**TO DO:**
The required output is all lines below that contain the word "computer".

**DATA:**
Segment Open

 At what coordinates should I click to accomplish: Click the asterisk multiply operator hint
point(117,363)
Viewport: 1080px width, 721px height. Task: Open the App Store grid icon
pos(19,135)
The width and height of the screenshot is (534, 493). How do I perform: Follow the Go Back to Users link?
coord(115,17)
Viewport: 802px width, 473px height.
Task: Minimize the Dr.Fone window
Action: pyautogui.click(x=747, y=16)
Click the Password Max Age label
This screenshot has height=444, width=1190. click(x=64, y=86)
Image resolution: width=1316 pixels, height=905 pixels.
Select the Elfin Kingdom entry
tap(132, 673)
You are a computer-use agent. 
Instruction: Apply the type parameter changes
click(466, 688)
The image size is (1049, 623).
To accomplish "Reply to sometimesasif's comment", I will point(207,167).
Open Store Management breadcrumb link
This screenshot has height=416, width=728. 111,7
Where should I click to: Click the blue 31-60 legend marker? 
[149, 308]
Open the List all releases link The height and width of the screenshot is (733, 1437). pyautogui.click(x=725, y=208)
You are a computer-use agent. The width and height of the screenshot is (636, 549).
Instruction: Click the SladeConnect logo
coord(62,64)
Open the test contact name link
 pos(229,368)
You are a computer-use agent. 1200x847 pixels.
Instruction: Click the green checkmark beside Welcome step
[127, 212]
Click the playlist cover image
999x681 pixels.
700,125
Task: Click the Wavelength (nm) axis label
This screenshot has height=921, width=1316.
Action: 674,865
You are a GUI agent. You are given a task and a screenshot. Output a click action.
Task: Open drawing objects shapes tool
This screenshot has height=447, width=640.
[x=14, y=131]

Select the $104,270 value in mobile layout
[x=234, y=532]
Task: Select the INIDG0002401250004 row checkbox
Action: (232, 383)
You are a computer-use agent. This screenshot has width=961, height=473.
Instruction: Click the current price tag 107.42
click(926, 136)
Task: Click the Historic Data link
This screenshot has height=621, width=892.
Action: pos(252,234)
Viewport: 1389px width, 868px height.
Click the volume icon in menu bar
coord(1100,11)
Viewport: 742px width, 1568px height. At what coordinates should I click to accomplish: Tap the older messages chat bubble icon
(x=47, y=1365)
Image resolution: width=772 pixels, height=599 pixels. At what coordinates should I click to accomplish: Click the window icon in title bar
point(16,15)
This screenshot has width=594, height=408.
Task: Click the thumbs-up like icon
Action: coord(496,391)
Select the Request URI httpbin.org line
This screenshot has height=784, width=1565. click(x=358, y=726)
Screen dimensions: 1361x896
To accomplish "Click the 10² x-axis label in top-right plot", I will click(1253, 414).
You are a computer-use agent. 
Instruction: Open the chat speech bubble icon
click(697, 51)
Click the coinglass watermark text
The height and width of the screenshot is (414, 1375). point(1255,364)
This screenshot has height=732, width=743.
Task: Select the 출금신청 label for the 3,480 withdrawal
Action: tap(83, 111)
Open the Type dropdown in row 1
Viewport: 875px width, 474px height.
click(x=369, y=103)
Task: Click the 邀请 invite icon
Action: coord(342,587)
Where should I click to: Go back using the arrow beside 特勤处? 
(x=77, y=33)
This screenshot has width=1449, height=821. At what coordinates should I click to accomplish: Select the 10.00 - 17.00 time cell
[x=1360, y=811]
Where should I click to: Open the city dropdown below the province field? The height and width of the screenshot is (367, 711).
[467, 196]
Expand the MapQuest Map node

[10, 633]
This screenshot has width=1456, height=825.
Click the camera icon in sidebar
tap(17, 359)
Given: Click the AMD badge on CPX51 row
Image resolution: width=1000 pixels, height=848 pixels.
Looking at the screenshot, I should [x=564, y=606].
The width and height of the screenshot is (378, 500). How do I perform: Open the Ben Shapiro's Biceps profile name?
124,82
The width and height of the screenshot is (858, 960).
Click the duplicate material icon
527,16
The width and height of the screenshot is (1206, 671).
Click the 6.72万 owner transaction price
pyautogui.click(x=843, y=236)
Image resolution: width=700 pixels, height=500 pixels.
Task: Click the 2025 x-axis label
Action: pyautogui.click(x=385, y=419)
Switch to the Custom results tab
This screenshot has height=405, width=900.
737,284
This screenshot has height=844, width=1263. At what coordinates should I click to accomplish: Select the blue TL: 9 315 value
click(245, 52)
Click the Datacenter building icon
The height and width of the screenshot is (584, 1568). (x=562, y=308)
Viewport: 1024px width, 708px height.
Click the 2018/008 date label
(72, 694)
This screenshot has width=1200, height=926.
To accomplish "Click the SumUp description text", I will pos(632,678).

Segment Closed

**OUTPUT BELOW:**
You are a computer-use agent. 
You are a computer-use agent. The width and height of the screenshot is (636, 549).
You are a computer-use agent. 1200x847 pixels.
You are a computer-use agent. This screenshot has width=961, height=473.
You are a computer-use agent. 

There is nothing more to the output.